Con todo, el sistema más sencillo y quizá por eso el más extendido en Occidente, es el que derivó del griego. Si se compara el alfabeto ruso con el latino o con el armenio será difícil concluir que descienden directamente del que in­ventaran los jónicos. Pero así es: los romanos tomaron su alfabeto, que después se extendería por toda Europa, del que los etruscos habían aprendido de los griegos de Cumas, la primera colonia de ese origen establecida en Italia. Los rusos, en cambio, adoptaron el suyo, con treinta y tres letras actualmente, del que compusiera Costantino (826-869) en Bizancio con elementos griegos y hebreos. De tales alfabetos, el más común fue el romano, de cuya lengua latina nació el idioma español. Primero con la expansión del Imperio y des­pués con la difusión del cristianismo, la caligra­fía del alfabeto latino fue diversificándose en Francia, Italia, España, Inglaterra y Alemania. Las cursivas del habla hispana son herencia de los primitivos tipos romanos, y en general las grafías que se impusieron en Occidente fueron un invento de los monjes irlandeses, quienes en el silencio de sus celdas se dedicaron a trazar sig­nos que buscaban la lectura fácil y no halagar la vista.
La escritura se consolidó definitiva­mente con la aparición del libro. Como en tan­tas otras cosas, fueron los chinos los primeros en elaborar algo aproximado a él. En Europa los primeros libros fueron pergaminos escritos a mano, los mismos que los religiosos adornaban con preciosos caracteres. Después de 1440 el libro se convirtió en un auténtico difusor de ideas gracias a la imprenta de tipos móviles inventada por el orfebre alemán Johannes Gutenberg (1398-1468), lo que transformaría la civilización occidental al posibilitar al aprendizaje organizado colectivamente. Cuatrocientos años después, el médico ruso Ludwik Lejzer Zamenhof (1859-1917) dio forma al más ambi­cioso proyecto de escritura universal: el esperanto, un alfabeto compuesto de veintiocho letras, de las cuales cinco son vocales, una semivocal y veintidós consonantes.
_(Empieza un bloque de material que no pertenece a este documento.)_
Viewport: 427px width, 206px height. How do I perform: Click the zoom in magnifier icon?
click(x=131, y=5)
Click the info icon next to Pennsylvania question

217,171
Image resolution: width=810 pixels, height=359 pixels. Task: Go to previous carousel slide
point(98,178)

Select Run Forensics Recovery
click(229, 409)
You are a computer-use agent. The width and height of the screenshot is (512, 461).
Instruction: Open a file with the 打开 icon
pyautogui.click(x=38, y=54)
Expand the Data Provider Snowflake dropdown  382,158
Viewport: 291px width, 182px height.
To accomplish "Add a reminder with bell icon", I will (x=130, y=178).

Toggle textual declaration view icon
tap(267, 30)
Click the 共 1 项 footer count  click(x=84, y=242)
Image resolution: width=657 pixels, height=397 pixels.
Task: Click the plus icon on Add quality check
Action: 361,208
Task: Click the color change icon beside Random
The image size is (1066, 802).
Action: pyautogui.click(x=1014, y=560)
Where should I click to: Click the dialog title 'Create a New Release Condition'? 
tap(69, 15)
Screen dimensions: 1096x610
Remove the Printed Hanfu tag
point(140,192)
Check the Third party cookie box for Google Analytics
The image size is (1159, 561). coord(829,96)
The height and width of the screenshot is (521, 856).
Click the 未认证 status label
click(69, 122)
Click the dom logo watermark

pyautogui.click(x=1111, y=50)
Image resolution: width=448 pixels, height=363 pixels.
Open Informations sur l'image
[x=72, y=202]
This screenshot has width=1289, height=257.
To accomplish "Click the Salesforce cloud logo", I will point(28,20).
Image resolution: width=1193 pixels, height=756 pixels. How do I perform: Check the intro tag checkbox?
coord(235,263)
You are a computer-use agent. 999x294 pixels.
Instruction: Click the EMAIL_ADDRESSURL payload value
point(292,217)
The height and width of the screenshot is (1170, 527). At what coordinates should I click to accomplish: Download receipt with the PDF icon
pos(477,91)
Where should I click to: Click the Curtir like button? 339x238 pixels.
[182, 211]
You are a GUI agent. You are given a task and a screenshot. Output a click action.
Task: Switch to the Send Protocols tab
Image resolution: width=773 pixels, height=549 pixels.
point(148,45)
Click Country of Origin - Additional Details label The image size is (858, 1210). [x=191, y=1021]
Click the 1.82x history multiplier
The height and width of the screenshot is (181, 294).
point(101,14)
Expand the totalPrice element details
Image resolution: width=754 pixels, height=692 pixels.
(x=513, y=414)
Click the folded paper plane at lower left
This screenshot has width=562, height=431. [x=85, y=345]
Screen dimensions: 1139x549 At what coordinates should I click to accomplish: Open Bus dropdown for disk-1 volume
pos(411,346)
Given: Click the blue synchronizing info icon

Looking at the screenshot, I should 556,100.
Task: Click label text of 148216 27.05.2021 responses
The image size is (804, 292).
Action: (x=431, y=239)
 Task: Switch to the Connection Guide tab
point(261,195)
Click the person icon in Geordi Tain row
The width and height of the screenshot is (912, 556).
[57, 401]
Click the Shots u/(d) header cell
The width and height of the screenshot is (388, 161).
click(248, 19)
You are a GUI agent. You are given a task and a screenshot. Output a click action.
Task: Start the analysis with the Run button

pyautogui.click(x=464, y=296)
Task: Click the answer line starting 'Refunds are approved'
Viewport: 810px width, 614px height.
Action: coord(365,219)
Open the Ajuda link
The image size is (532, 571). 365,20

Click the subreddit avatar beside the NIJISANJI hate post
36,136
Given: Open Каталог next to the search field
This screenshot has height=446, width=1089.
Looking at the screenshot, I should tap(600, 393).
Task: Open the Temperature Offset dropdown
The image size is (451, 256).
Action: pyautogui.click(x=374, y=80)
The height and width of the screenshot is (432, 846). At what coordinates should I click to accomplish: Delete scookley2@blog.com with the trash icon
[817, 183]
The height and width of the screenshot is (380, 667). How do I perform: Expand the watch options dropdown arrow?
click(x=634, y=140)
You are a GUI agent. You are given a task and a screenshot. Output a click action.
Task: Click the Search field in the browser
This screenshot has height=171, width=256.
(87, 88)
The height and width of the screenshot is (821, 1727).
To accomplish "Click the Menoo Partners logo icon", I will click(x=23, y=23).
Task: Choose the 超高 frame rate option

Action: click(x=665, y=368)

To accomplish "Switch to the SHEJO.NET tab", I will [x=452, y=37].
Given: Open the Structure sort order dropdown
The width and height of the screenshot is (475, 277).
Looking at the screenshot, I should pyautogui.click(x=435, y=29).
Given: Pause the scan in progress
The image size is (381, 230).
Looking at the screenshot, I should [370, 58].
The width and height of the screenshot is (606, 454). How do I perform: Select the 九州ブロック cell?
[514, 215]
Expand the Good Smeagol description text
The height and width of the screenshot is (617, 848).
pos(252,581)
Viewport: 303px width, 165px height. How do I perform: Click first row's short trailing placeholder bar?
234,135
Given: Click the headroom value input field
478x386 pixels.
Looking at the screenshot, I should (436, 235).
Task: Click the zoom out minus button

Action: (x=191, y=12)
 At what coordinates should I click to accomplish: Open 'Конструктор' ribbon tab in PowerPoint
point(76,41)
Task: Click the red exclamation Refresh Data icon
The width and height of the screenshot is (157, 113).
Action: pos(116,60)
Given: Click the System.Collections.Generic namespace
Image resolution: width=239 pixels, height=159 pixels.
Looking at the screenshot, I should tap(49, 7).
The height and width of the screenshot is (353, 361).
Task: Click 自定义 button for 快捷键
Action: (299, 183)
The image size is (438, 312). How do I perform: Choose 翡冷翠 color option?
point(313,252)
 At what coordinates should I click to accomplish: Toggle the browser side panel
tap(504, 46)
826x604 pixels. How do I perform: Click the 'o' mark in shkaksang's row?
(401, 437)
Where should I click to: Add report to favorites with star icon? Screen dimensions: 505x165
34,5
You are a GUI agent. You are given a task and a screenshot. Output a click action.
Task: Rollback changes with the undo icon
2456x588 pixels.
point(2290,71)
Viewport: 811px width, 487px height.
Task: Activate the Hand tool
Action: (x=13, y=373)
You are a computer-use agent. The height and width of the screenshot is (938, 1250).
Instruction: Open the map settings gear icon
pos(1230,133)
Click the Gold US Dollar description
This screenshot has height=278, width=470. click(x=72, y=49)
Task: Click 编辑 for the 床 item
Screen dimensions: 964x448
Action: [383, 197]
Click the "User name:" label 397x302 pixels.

Como señaló el semiólogo francés Roland Barthes (1915-1980) en “Le degré zéro de l'écriture” (El grado cero de la escritura), ésta ha significado una revolución en el lenguaje y en el psiquismo y, con ello, en la misma evolución humana, ya que es una "segunda memoria" para el ser humano además de la biológica ubicada en el cerebro. Antes de la escritura sólo existía la tradición oral. La lengua oral, constituida por una "sustancia fónica", tiene en tal sustancia un soporte efímero y requiere que el emisor y el receptor coincidan en el tiempo (y antes de la invención de las telecomunicaciones, también era necesaria la coincidencia en el lugar). En cambio con la lengua escrita siempre es posible establecer una comunicación con mensajes diferidos, la praxis escritural hace que el mensaje pueda ser realizado en ausencia del receptor y conservado a través del tiempo.